## SELECTED PASSAGE:

Mayor Rahm Emanuel Declares War on Merchant Cash AdvanceJanuary 16, 2015 | By: Sean Murray
FOX 32 in Chicago is reporting that Mayor Rahm Emanuel is going on the offensive against merchant cash advance companies. Specifically it says,
Mayor Rahm Emanuel will call on state and federal agencies to regulate business to business lenders. Emanuel said cash advance companies have accelerated their marketing efforts in recent months, resulting in small businesses taking loans they cannot afford.
The article states that business owners have turned to the City of Chicago for help in paying back loans with high rates of interest.
While the mention of APRs reaching into the ranges of triple digits is supposed to shock you, one business lender that charges such rates recently went public and had been backed by Google Ventures, Fortress Investment Group, Goldman Sachs, and Peter Thiel.
Less than 30 days ago we were celebrating these companies as the solution to a problem that has plagued small businesses for all time, access to capital.
While Emanuel is obviously famous for being the 23rd White House Chief of Staff and Obama’s right hand man for a period in his first term, he is not the first mayor to consider the role merchant cash advance companies and high interest business lenders have in cities across America.
All the way back in 2008, the U.S. Conference of Mayors (USCM) adopted a resolution titled, Protecting Main Street Small Business Owners from Predatory Lenders, from which some of the excerpts below are from:
WHEREAS, merchant cash advance companies have already lent approximately $2 billion at egregious rates and have been quoted in leading main stream media publications such as Forbes, Business Week, Dallas Morning News, and American Banker claiming that their new originations have increased 75% in the first half of 2008
WHEREAS, as with payday lenders and predatory lenders in the home mortgage community, Mayors need to take a leadership role to scrutinize predatory merchant cash advance companies, educate small business owners of the dangers posed by these firms, and increase awareness and promotion of alternative, more affordable funding sources to support this vital segment of our economy
BE IT FURTHER RESOLVED, that to protect the general health and viability of their small business communities, cities should investigate whether they can effectively regulate or ban merchant cash advances.
3 months after this resolution was passed, Lehman Brother’s collapsed and the economic crisis was in full swing.
According to a few industry leaders familiar with the 2008 mayoral resolution, UCSM privately retreated from their stance when all other types of commercial lending had dried up. Their seeming reversal, though not publicly stated invited merchant cash advance companies into their communities at the moment when Main Street was arguably at its weakest.
Who do they think rolled up their sleeves and kept local economies alive when things were at their worst?
While non-bank funding can obviously be expensive, countless business owners have praised merchant cash advances in particular as a solution that came through when none other were available.
Emanuel will learn that companies such as Square and PayPal are part of the crowd that provides merchant cash advances. This is not a shadow industry. Non-bank business-to-business financing is already becoming less expensive nationwide.
According to Fox, the Commissioner of the Chicago Department of Business Affairs and Consumer Protection said the goal is to offer small business owners loans at affordable rates with full disclosure.

## SOURCE MATERIAL:

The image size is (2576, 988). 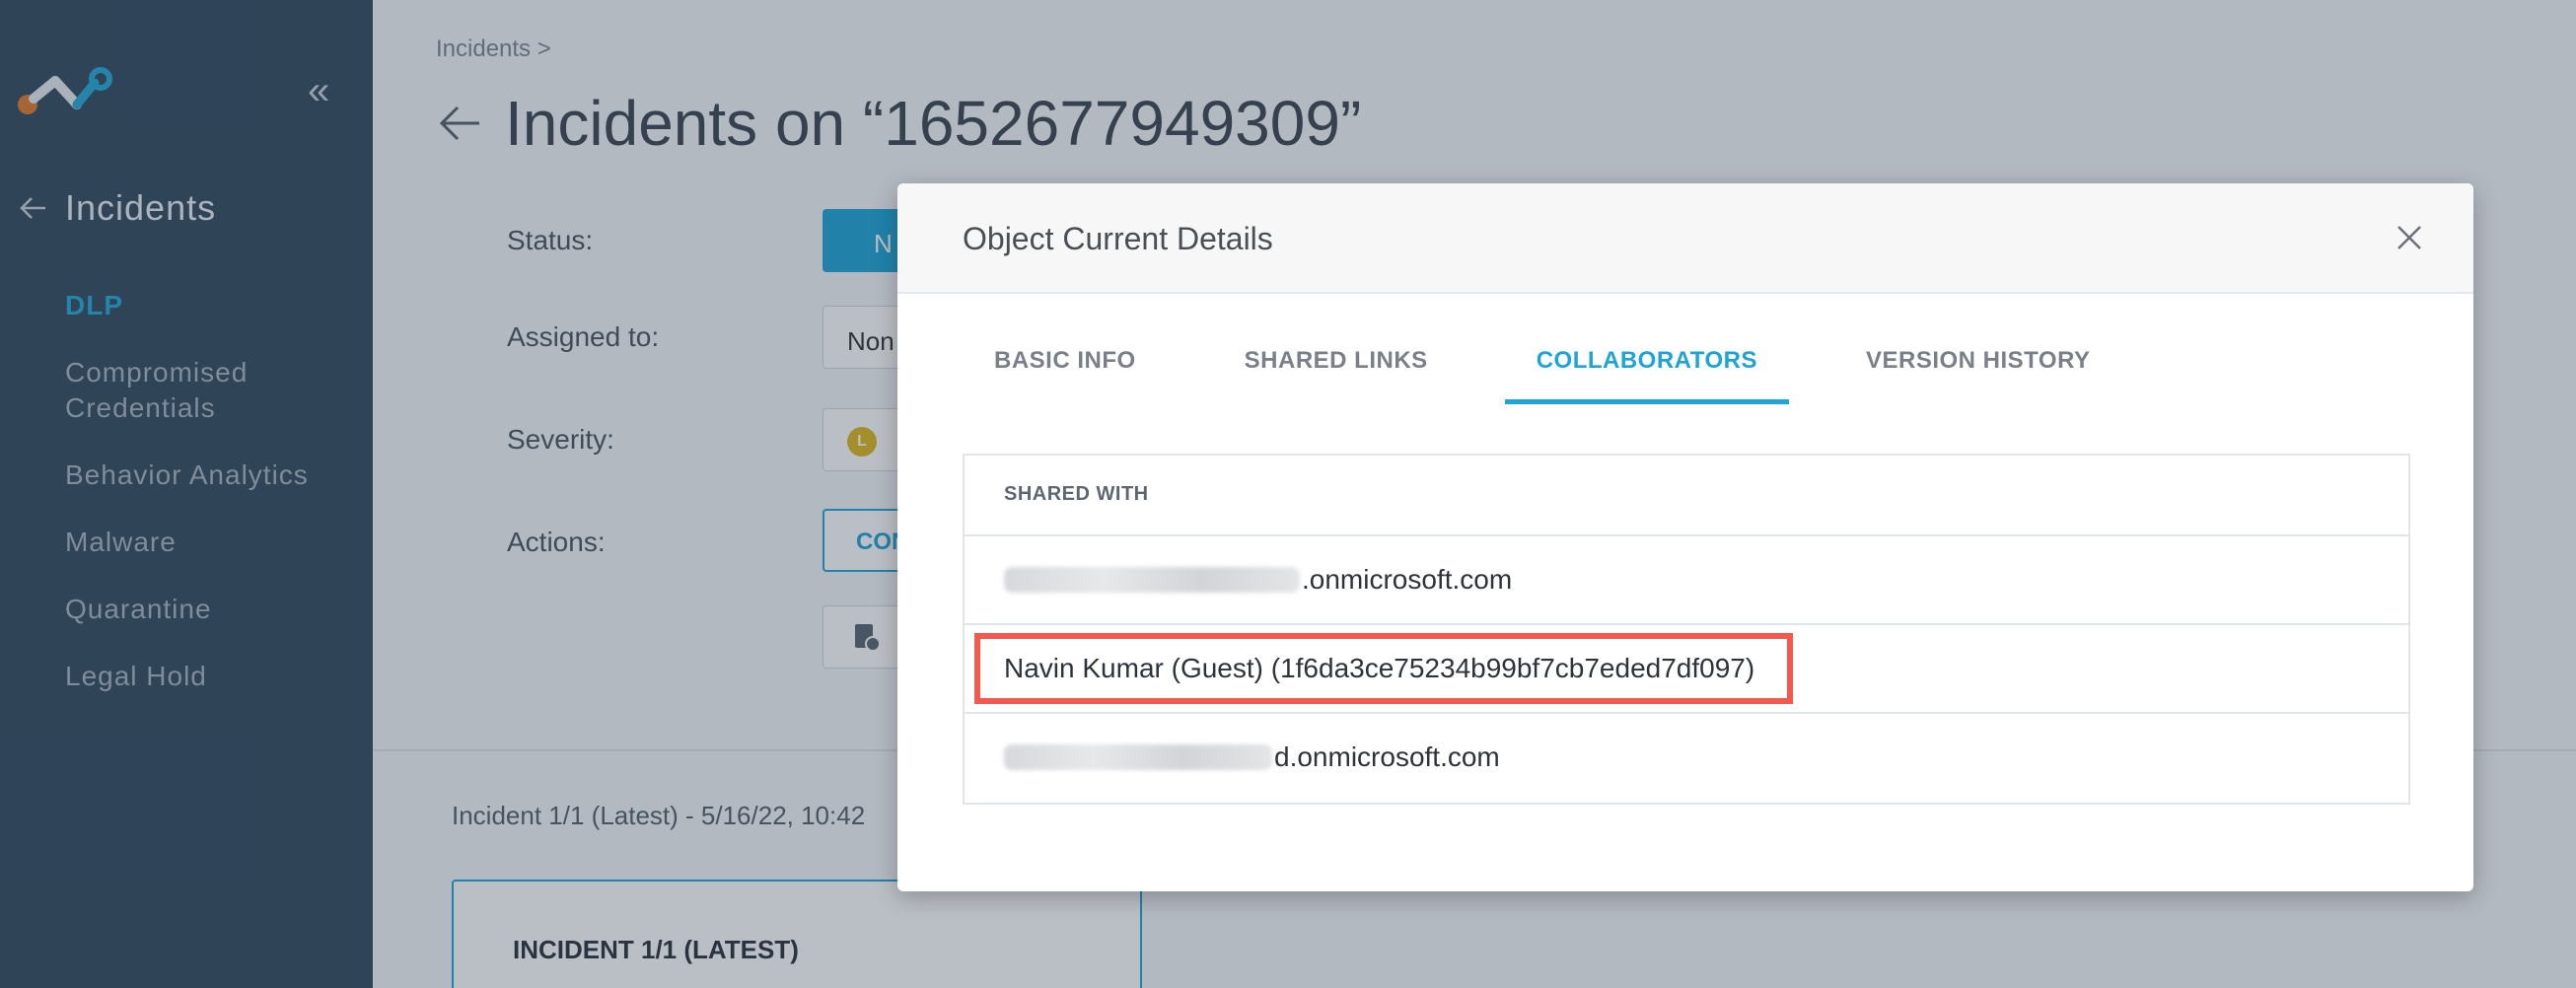 What do you see at coordinates (2410, 238) in the screenshot?
I see `close-icon` at bounding box center [2410, 238].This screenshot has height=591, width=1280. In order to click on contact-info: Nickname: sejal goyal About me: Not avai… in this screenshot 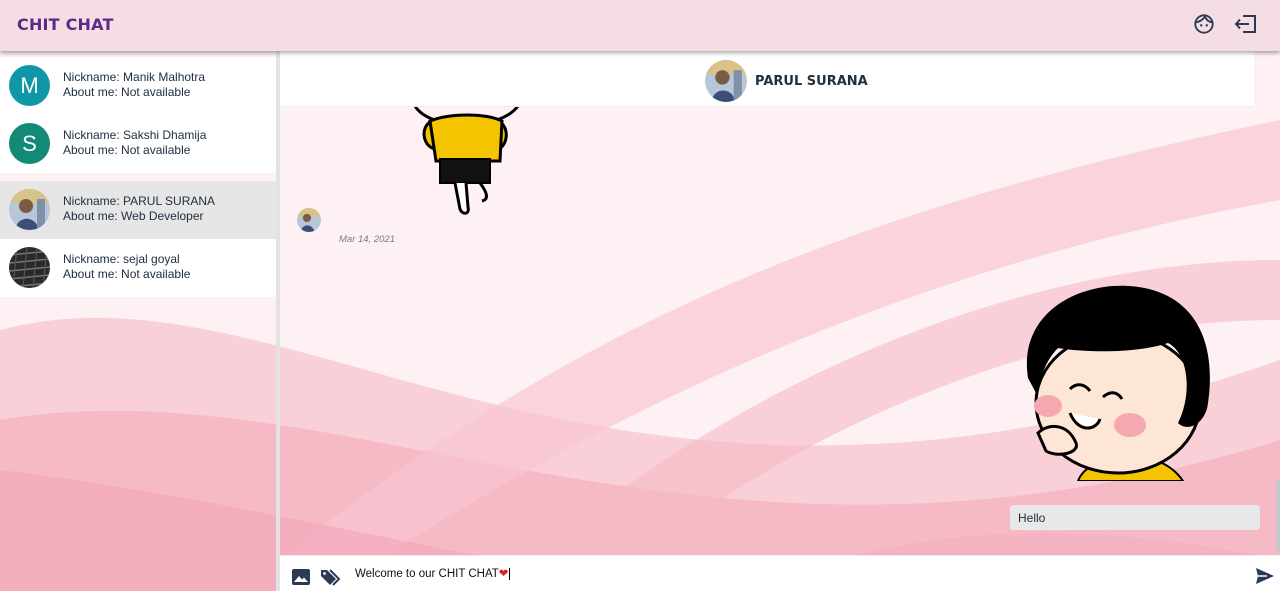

## EXERCISE BRIEF:
Resume the article on Mayor Rahm Emanuel and merchant cash advances, writing on from its last sentence.

## EXERCISE OUTPUT:
Merchant cash advance companies would undoubtedly feel the same way. The dilemma is that advocates of affordable rates tend to really mean single digit rates. When single digit rates are not possible given the risk, they seem to argue that no financing should be given at all, leaving the business to fail or miss out on an opportunity. That’s the exact type of flawed thinking alternative financing companies address…
Ironically, a report from the Federal Reserve Bank of Cleveland last week concludes that small business job creation is lagging with a possible culprit being a lack of access to credit.
Coming out of the most recent recession, however, job creation by small businesses has lagged, and the new business formation rate continues to fall. While it is not clear that these trends are driven by weaker borrowing or limited access to loans, it is evident that businesses need adequate credit to succeed and grow. As such, policy makers should not lose sight of the trends related to small business credit, even with the recent positive reports showing improvements.
And of course in a supposed exposé on merchant cash advances that aired on Chicago Public Radio in November, clips of an interview I did with them were aired to fit the narrative of merchant cash advance as predatory. When asked by the interviewer what a small business owner should do if they didn’t understand a contract, I advised that they hire an attorney or an accountant, and if they couldn’t afford those then to find somebody they felt qualified to offer an opinion. “They should always get a 2nd set of eyes to review a contract if they don’t understand,” I said.
My advice did not air, nor did my explanation that there were two separate types of products that they were confusing as one, one being loans and the other being purchases of future receivables. I suppose it didn’t fit the characterization they were going for.
As quoted in Fox, Financial Advisor Kent Travis advised business owners to “read the documents, don’t sign anything on the spot, make sure you read it thoroughly and if you have trouble understanding it seek the advice of an advisor, CPA, an attorney or a financial planner.”
I couldn’t have said it better myself because I already did.
And in an interview I had with former Congressman Barney Frank, a chief architect of the Dodd-Frank Wall Street Reform and Consumer Protection Act, Frank voiced his opposition to regulations on business-to-business lending in early 2014.
There’s one thing the Fox story does mention that’s hard to argue with and that’s the need for greater transparency. I am all in favor of that.
For those that haven’t already signed up, this is a reminder that the Law Office of Pepper Hamilton LP is hosting a lunch at their office in New York on January 27th to specifically discuss the merchant cash advance industry’s future.
Interested in discussing legal issues, best practices, and the path forward for alternative business financing? Are you an ISO or funder interested in sharing your thoughts? Send me an email to let me you know if you’d like to attend. firstname.lastname@example.org.
Watch the Fox news report about merchant cash advances:
Sean Murray is the founder of deBanked, an 11-year veteran of the merchant cash advance industry, a casual Lending Club and Prosper note investor, the co-founder of Daily Funder, an alternative lending speaker, consultant, writer, and enthusiast. Connect with me on LinkedIn or follow me on twitter.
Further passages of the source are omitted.